先日ついに歯を1本抜いた。抜かざるを得なかった。この4年間毎晩マウスピースをして必死で守ってきた右上の奥歯から3番目の歯である。3か月ごとの定期歯科検診は1度も欠かすことなく10年余り頑張ったのに・・・( ;∀;)

残された自身の歯は25本となった。「8020運動」すなわち80歳で歯が20本残存することに黄信号が灯った。なんといっても食事を楽しみ、食べ物を味わうのには自分の歯で噛み、咀嚼することが何よりだ。ましてや加齢とともに若い時には楽しかったこと、感動したこともそんなに感じ入ることもなくなった。ただ食事だけは生命維持のためにも嫌が上でも摂ることになる。むしろ歳と共に食べる楽しみのウエイトが大きくなってくる。認知症がかって施設入所している母親を見ているとそう思うし、ここ数年自身に対してもそのように感じつつあった中での抜歯は堪える。

歯を維持するには日頃の歯磨きは言うまでもない。

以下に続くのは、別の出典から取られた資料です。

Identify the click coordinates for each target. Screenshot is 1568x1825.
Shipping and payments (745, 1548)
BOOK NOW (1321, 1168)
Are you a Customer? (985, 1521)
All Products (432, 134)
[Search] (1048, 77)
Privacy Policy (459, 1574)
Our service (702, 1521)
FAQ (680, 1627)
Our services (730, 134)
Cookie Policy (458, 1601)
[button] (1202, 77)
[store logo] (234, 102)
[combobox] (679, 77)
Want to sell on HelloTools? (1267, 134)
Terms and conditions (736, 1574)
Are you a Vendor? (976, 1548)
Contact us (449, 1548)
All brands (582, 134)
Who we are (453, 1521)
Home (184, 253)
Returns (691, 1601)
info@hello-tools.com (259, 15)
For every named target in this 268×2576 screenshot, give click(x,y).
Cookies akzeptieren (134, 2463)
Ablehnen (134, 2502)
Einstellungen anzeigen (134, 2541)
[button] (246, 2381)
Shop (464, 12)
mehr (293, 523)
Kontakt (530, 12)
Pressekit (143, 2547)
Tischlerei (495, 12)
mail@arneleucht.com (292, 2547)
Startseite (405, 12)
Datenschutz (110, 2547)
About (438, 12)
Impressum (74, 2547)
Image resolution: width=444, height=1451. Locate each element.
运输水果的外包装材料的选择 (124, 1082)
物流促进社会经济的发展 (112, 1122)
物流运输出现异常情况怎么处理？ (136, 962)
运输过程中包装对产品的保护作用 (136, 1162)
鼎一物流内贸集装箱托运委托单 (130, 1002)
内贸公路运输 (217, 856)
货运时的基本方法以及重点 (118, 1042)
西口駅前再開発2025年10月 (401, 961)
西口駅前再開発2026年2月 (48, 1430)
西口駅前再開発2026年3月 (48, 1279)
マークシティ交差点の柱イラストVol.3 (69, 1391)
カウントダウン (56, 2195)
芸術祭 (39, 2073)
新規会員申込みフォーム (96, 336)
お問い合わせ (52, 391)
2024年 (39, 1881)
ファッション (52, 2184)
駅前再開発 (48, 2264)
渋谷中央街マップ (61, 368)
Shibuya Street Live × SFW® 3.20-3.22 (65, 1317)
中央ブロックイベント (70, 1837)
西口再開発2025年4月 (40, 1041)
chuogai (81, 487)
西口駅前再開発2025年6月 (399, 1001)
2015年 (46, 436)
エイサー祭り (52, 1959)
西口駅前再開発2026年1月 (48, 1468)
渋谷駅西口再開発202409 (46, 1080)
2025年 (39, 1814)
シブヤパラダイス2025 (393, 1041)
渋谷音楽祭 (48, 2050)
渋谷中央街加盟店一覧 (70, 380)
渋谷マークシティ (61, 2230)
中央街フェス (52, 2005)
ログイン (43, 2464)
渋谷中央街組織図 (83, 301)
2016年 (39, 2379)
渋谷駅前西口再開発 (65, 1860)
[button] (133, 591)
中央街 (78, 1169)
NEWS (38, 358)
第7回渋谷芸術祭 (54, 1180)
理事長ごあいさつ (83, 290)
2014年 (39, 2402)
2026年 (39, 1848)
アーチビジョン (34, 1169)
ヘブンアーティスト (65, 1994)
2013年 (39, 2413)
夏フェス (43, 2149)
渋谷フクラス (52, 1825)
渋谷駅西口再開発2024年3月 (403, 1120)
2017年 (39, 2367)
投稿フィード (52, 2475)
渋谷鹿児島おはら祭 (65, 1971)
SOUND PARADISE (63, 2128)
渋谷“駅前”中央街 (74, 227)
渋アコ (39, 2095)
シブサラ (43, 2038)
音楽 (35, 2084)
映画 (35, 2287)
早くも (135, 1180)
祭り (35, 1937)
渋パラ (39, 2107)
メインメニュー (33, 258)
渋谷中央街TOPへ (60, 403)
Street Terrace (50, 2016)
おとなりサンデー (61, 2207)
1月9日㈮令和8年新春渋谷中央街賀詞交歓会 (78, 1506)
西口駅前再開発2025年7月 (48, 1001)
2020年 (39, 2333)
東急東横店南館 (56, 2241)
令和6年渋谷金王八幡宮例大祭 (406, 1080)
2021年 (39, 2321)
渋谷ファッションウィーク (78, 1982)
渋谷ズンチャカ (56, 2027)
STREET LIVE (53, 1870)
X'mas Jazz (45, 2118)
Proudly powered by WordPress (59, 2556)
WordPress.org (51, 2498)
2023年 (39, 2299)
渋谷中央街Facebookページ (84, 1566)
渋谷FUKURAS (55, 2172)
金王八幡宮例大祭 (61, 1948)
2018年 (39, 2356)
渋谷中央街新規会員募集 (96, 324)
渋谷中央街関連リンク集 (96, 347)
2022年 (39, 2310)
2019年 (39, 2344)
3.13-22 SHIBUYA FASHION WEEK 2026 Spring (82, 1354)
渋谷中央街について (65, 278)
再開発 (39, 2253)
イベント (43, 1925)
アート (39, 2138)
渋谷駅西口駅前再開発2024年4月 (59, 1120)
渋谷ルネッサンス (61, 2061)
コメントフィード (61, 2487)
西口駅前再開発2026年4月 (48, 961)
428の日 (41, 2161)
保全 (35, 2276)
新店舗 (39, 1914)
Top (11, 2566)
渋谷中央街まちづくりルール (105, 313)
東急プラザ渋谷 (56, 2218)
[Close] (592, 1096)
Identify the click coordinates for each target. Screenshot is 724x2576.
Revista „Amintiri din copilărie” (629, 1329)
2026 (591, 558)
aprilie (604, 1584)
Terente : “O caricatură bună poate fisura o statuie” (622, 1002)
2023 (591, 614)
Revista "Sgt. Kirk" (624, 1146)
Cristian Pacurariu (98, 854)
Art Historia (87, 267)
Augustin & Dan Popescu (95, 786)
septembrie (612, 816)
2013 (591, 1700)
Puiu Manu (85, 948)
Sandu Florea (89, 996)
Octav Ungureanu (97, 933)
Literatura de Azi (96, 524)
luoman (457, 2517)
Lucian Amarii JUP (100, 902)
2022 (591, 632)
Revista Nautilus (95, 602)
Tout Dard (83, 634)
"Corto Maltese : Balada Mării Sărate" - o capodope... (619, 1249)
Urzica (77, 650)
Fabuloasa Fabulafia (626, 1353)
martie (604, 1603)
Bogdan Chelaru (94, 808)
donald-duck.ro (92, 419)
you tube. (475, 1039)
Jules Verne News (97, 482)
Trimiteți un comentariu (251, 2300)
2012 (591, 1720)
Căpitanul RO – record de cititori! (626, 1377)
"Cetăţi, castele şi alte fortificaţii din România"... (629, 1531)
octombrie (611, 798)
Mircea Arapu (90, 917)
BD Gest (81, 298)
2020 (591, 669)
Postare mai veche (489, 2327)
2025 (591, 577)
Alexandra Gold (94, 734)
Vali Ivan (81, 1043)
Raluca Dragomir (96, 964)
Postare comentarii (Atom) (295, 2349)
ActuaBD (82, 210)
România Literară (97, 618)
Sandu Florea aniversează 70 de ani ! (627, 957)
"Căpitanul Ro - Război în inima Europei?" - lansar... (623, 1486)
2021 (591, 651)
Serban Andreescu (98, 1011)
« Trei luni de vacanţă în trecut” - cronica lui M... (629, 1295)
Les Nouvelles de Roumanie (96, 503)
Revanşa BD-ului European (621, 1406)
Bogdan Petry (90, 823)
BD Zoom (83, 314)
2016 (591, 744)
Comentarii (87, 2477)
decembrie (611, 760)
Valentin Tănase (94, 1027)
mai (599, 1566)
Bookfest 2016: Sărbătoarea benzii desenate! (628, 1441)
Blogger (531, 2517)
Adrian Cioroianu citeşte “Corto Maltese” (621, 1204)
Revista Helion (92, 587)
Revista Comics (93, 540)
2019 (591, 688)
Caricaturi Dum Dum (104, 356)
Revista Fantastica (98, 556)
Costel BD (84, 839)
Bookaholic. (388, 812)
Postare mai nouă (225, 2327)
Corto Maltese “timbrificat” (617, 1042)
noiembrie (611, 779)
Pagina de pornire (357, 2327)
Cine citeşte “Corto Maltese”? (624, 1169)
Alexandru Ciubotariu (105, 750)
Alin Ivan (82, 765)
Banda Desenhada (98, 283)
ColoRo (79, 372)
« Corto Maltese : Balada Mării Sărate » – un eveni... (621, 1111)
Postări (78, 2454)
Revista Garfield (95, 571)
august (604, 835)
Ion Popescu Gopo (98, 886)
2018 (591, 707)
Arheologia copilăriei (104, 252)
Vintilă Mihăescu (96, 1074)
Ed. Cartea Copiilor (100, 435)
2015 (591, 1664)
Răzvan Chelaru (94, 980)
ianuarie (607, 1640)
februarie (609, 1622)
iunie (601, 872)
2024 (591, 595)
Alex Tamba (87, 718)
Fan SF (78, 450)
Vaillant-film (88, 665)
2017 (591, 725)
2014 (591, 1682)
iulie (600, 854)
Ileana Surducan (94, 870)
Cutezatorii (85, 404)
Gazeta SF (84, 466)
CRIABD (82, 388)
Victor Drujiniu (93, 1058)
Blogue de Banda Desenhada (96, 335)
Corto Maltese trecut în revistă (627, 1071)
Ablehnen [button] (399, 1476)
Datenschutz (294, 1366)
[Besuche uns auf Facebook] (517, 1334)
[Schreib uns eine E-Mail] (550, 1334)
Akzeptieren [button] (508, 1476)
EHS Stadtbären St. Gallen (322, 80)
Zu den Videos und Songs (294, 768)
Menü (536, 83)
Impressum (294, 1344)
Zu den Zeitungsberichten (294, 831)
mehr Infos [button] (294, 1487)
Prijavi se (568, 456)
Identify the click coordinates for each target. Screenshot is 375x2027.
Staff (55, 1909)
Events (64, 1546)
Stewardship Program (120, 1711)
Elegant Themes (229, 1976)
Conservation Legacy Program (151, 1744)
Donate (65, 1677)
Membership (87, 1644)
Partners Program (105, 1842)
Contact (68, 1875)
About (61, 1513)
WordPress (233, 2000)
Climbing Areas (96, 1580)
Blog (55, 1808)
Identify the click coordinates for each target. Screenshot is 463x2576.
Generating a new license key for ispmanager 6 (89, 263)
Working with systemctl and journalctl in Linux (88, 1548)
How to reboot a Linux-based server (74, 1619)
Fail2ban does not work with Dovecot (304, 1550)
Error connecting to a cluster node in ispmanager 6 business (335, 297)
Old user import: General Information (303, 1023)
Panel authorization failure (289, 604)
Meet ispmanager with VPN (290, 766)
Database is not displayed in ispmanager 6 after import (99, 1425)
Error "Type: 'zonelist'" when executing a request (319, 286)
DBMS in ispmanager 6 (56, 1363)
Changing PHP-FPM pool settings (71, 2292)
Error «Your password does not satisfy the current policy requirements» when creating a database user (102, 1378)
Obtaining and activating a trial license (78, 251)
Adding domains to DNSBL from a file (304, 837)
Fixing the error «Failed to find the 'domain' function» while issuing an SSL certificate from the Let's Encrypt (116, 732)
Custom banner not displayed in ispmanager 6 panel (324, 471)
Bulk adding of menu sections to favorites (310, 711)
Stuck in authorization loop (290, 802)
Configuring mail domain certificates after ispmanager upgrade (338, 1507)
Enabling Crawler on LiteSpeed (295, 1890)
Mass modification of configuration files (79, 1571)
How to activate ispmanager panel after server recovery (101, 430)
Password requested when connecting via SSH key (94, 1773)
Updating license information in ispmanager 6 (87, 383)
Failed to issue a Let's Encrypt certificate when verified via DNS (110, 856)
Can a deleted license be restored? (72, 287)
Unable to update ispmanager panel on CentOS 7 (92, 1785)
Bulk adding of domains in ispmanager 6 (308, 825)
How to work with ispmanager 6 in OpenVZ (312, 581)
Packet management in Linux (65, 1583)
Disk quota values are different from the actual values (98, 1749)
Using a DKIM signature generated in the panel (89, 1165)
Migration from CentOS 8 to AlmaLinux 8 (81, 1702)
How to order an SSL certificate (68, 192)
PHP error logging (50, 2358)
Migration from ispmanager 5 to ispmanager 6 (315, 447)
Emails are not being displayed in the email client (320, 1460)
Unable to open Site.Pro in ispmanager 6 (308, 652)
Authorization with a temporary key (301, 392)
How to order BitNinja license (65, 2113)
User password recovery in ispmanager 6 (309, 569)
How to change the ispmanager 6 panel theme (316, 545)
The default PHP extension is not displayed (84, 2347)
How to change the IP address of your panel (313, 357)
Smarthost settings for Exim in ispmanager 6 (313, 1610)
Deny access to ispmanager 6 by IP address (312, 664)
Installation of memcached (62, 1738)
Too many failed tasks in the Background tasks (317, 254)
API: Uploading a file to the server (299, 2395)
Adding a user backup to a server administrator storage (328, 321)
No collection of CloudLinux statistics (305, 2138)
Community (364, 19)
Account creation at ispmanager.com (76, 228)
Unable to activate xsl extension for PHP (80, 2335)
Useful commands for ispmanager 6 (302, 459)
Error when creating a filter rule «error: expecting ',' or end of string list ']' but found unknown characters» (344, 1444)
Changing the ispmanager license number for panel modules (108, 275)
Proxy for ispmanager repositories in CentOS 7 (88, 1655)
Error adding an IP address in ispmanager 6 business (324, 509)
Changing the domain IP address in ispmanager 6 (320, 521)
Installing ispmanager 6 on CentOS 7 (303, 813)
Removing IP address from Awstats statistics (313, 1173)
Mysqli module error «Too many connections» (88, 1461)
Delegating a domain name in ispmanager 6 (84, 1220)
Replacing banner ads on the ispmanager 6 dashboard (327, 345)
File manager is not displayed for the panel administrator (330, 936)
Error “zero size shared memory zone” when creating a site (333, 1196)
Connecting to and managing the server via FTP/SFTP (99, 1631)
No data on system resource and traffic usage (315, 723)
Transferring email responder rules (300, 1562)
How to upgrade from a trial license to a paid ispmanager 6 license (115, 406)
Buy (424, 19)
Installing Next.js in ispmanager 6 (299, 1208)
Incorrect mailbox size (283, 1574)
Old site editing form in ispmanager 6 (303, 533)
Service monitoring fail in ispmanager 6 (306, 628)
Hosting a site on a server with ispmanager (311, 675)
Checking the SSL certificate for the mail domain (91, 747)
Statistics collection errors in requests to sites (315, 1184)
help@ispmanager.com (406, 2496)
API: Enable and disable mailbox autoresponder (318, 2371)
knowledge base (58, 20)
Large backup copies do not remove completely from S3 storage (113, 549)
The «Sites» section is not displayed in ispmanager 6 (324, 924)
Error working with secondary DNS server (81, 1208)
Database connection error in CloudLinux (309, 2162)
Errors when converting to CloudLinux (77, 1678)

ただ歯石や歯垢まで完全に取り去るには限界があろう。定期的な歯科検診によるメンテナンスが欠かせない。歯垢には300~500種類もの雑菌があるという。歯周病の原因にもなる。歯周病は単に歯だけの問題では済まされない場合がある。糖尿病になりやすくなったり、身体の抵抗力が低下すると全身に細菌が蔓延する敗血症にまで至る場合もある。昨今「健康寿命」という言葉が盛んに言われている。介護を年齢を限りなくゼロにすることと健康寿命は直結する。そこには自身の歯を1本でも多く残存させることは必要不可欠なことであろう。